— Поедемте, — сказала Донна Мария, — уже поздно.

Держала за руку Дельфину и шла под цветущими деревьями. На опушке леса остановилась, всматриваясь в море.

Вода, отражая тучи, производила впечатление безмерной шелковой ткани, тонкой, зыбкой, переливчатой, раскинувшейся широкими складками, белые и золотые облака, отделенные друг от друга, но восходящие из одной полосы, были похожи на завернутые в легкие покрывала статуи, возвышающиеся на мосту без арок.

Среди безмолвия Андреа сорвал с ежовки кисть, сгибавшую ветвь своей тяжестью, так она была густа, и поднес ее Донне Марии. Принимая ее, она взглянула на него, но не раскрыла рта.

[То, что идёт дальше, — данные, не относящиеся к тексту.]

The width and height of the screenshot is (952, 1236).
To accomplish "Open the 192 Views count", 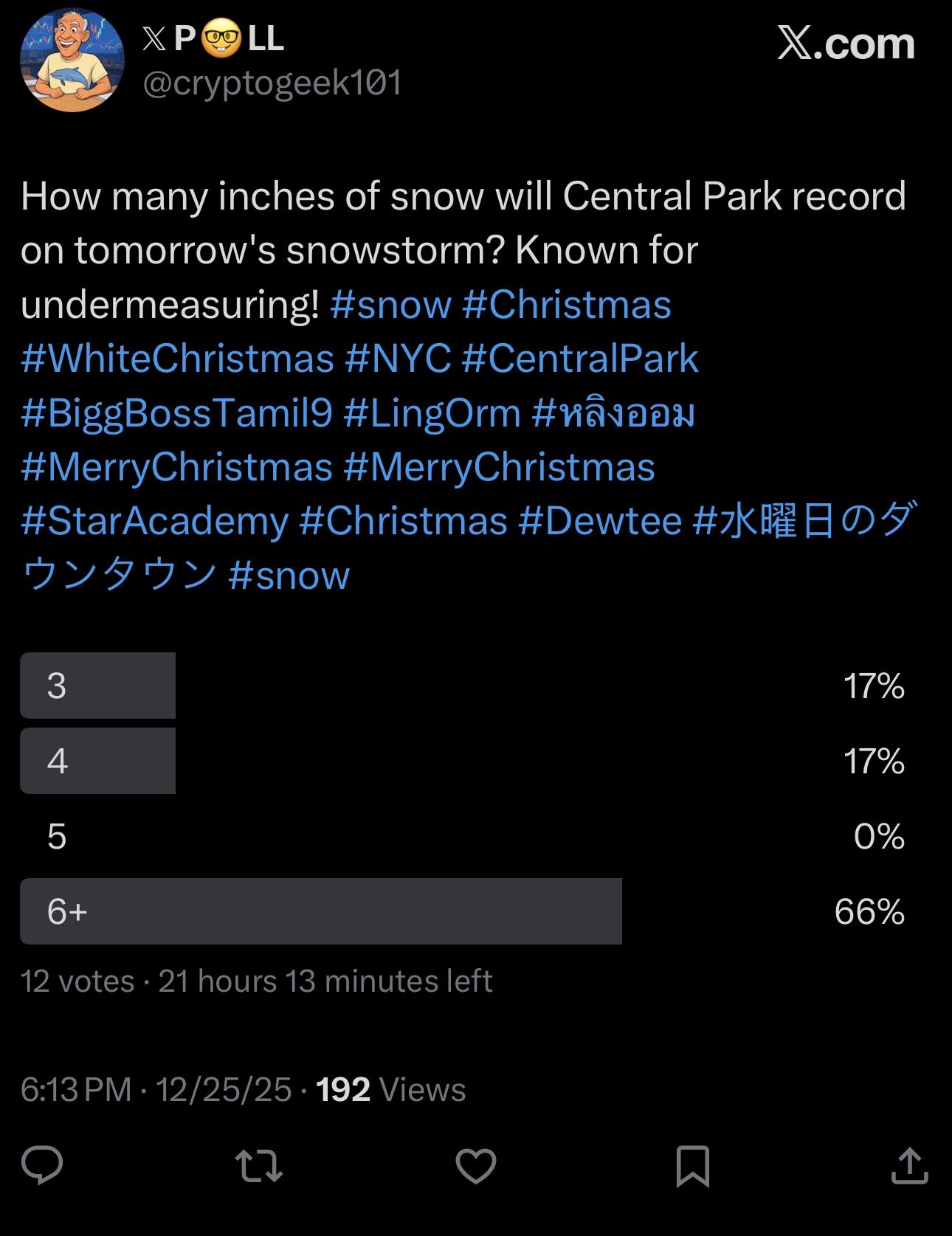I will click(x=390, y=1090).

Пошли назад по тропинке. Дельфина говорила теперь, говорила без удержу, без конца повторяя одно и тоже, постоянно возвращаясь к рассказу о лани, смешивая самые странные фантазии, изобретая длинные однообразные истории, путая одну сказку с другой, выдумывая путаницы, в которых она сама терялась. Говорила, говорила, как-то бессознательно, точно утренний воздух опьянил ее, и рядом с этой ланью называла королевских сыновей и дочерей, посудомоек, царевен, волков, чудовища, все сказочные лица, толпою, беспорядочно, как в беспрерывных изменениях сна. Говорила, как щебечущая птица, со звонкими переливами, иногда с непохожей на слова последовательностью звуков, в которых проступала музыкальная волна, как дрожание струны во время паузы, когда в этом детском уме обрывалась связь между словесным знаком и идеей.

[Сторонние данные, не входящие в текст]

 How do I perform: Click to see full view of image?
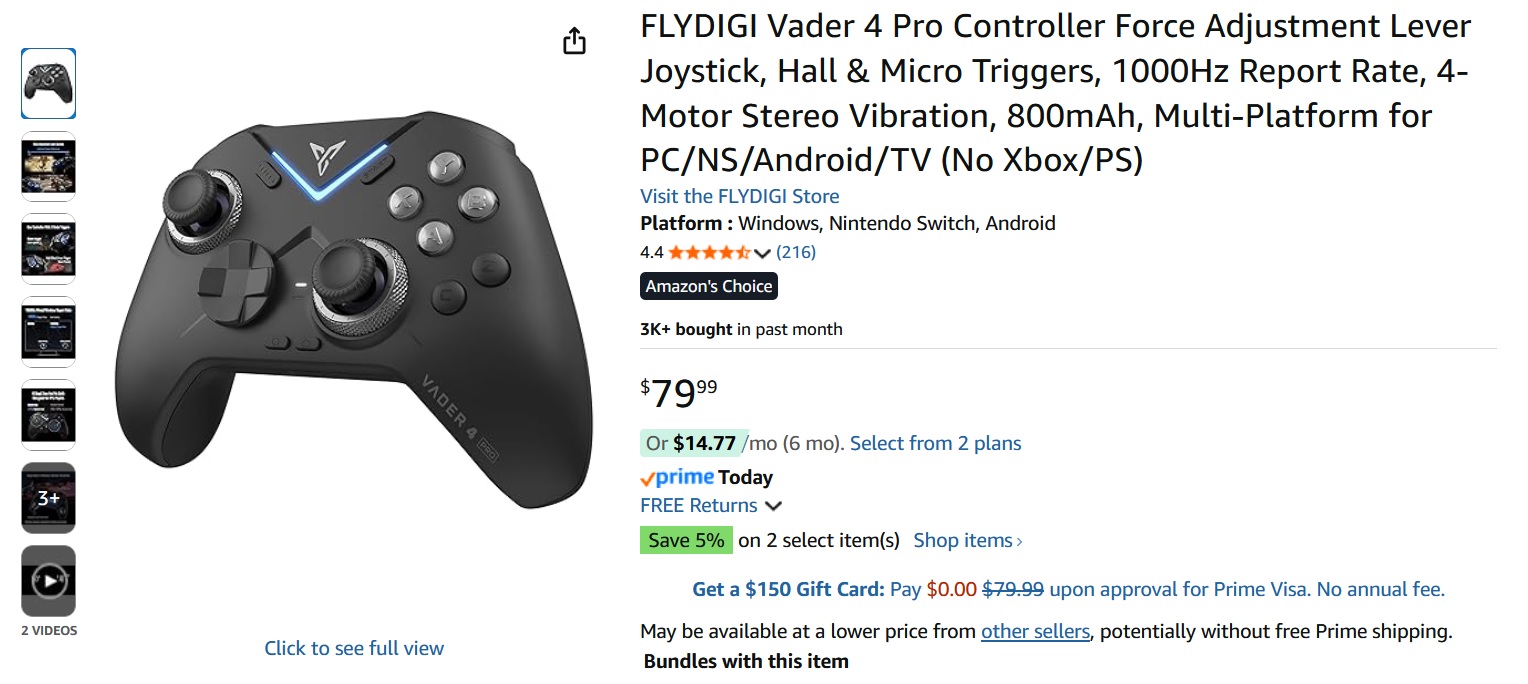coord(354,648)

Двое остальных не разговаривали и не слушали. Им казалось, что это пение окутывало их мысли, потому что, думая, они получали впечатление, будто нечто звучное улетучивалось из глубины их мозга, нечто такое, что, среди молчания, могло бы быть воспринято физически, и стоило Дельфине замолчать на миг, как они испытывали странное чувство беспокойства и остановки, как если бы молчание должно было раскрыть и, так сказать, обнажить их души.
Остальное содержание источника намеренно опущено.